2 is the loneliest number – Why are songwriters still punished for 1909?
Chris Castle digs into why U.S. songwriters are still legally and financially tethered to an antiquated 2¢ mechanical royalty rate established in 1909, and how the situation might be rectified.
Guest post by Chris Castle of Music Technology Policy
If you don’t know the history, you may think that songwriters are paid so little because somehow they don’t deserve more. That’s not true. The reason that songwriters are paid so little is that every U.S. mechanical royalty rate we have and have had since 1909 somehow refers back to the 2¢ rate set by Congress in 1909 that did not change until 1978. (And due to America’s long commercial shadow, that base-2¢ valuation is visited on the rest of the world.)
When Congress decided to increase the 2¢ rate in the 1976 revision of the Copyright Act, they did not start over again, they started increasing a rate that had already been eaten away by inflation for 68 years.
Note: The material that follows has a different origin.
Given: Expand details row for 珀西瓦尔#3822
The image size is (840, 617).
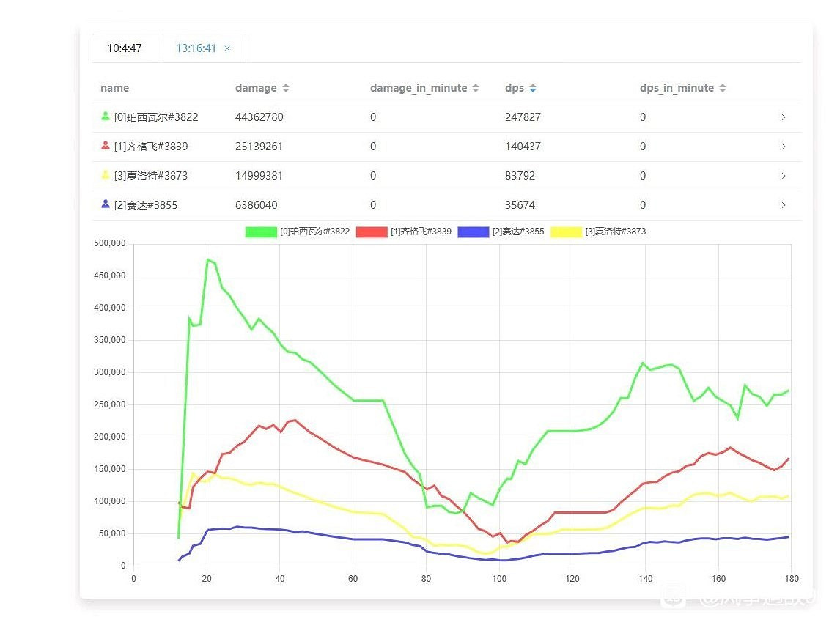Looking at the screenshot, I should click(x=784, y=117).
As Jennine Nwoko and Jacqueline Charlesworth observed in an amicus brief on behalf of Songwriters of North America and Music Artists Coalition, “…the original 2-cent rate established by Congress…has risen to only 9.1 cents, which is well below the 50-plus cent rate that would apply today if adjusted for inflation.”
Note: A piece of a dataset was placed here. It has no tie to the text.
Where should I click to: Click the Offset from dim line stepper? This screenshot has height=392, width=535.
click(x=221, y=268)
Of course, I’d suggest that continuing to think of even an inflation-adjusted historical rate elevates the 2¢ rate to being a candidate for status as a transcendental number like π. Think about it–if Nwoko and Charlesworth are correct that the inflation adjusted benchmark rate in 1977 should have been over 50¢ instead of 2¢, are they not actually saying that the real 1977 statutory rate adjusted for inflation is -48¢, a negative royalty? Which means that even after 29 years of glacial statutory increases from 2¢ to 9.1¢ (not 44 years because the rates were frozen in 2006), songwriters are still receiving a negative real royalty rate.
That’s right–songwriters are paid less than zero. And since all the statutory rates refer back to the 2¢ rate one way or another, the number 2 in this context has taken on transcendental meaning kind of like π. Consider that π may be an infinite number because we measure it in the base-10 system. If π were actually a building block of a different computational system like 10 is to base-10, maybe it would not be infinite. Maybe we’re just measuring it with the wrong tool.
So when we say things like the statutory rate should have been 50¢ in 1977, maybe we’re just looking at it wrong. Maybe the byzantine social structure built up around a completely misguided gaslit royalty numbering system just shrouds it in a special language that has no connection to the actual value of a song. If you abandoned the statutory rate system, we certainly wouldn’t say that the value of a song is so low that it’s negative, right? Particularly not given the extraordinary growth in the value of music since 1909 or even 2009.
But that is essentially what we say when we even accept the premise that all conversations about mechanical royalties have to start in this base-2¢ world that never did and still doesn’t connect to reality.
It’s a very desolate pit to crawl out of. It’s no wonder that many songwriters feel unheard and lonely.